Essential moieties of myricetins, quercetins and catechins for binding and inhibitory activity against α-Glucosidase

Abstract

α-Glucosidase inhibition of 11 flavonoids, including myricetins, quercetins and catechins were studied through initial reaction velocity, IC50 value, inhibition kinetics, fluorescence quenching and molecular docking. It was found that C4 = O, C2 = C3, 3-OH and 5′-OH were essential moieties for α-glucosidase inhibition of myricetin that was shown with the highest inhibitory activity. The trans-conformational catechins was shown with stronger inhibition effects than the cis-conformational ones. Further, gallocatechin was an uncompetitive inhibitor, while myricetin, myricetrin, quercetin and catechin were competitive ones. 3-OH and 5′-OH promoted myricetin to bind with the enzyme active site through hydrogen bondings. The presence of C4 = O and C2 = C3 increased electron delocalization in ring A-C for myricetin and quercetin, and this enhanced stability of π-conjugations with aromatic residues of amino acids. However, 5′-OH decreased the quenching effects because it limited π-conjugations of ring B with key fluorescent residues.
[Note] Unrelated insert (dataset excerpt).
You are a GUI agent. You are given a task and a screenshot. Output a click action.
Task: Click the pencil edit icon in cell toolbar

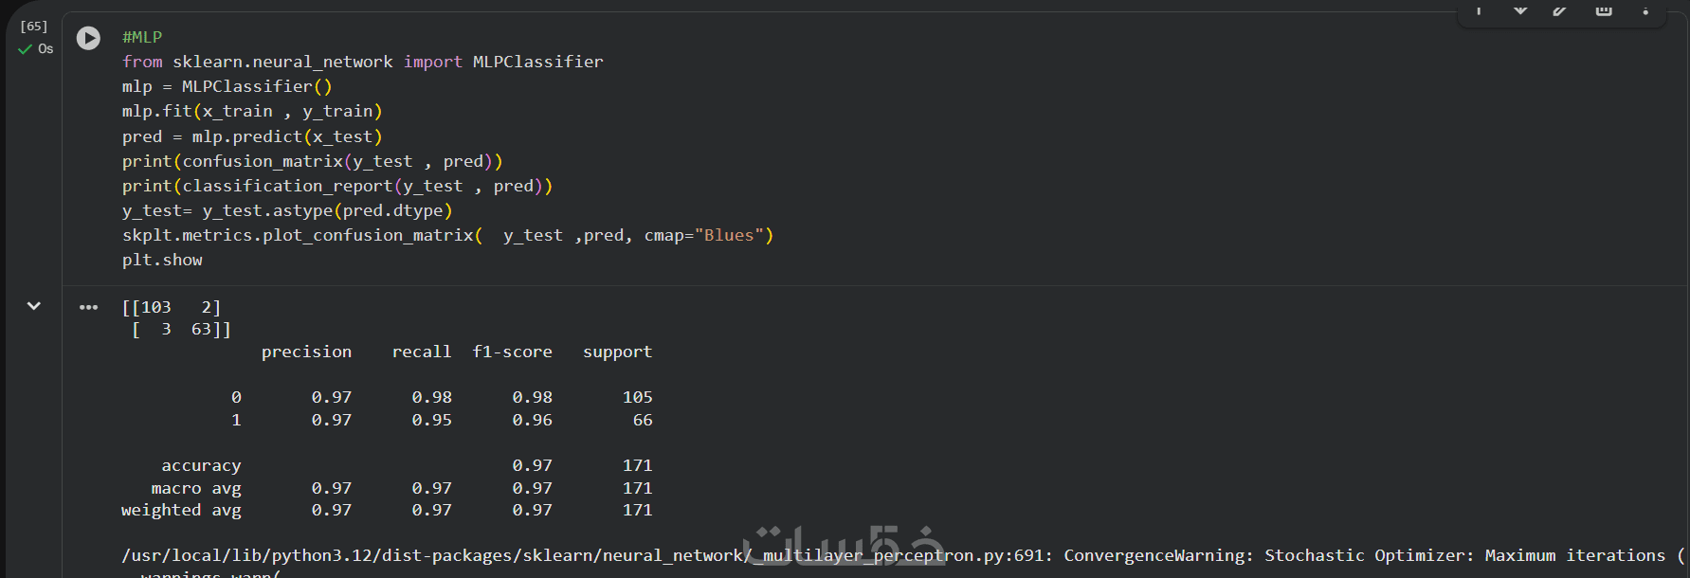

Notably, for same flavonoid sort, the constants that indicate binding affinity of flavonoids to α-glucosidase, including reciprocal of competitive inhibition constant, fluorescence quenching constant and binding energy followed same order as the inhibitory activity, indicating that α-glucosidase inhibition of the flavonoids resulted from binding interactions between them, and that the methods above can be combined reasonably to characterize flavonoid-enzyme binding interactions.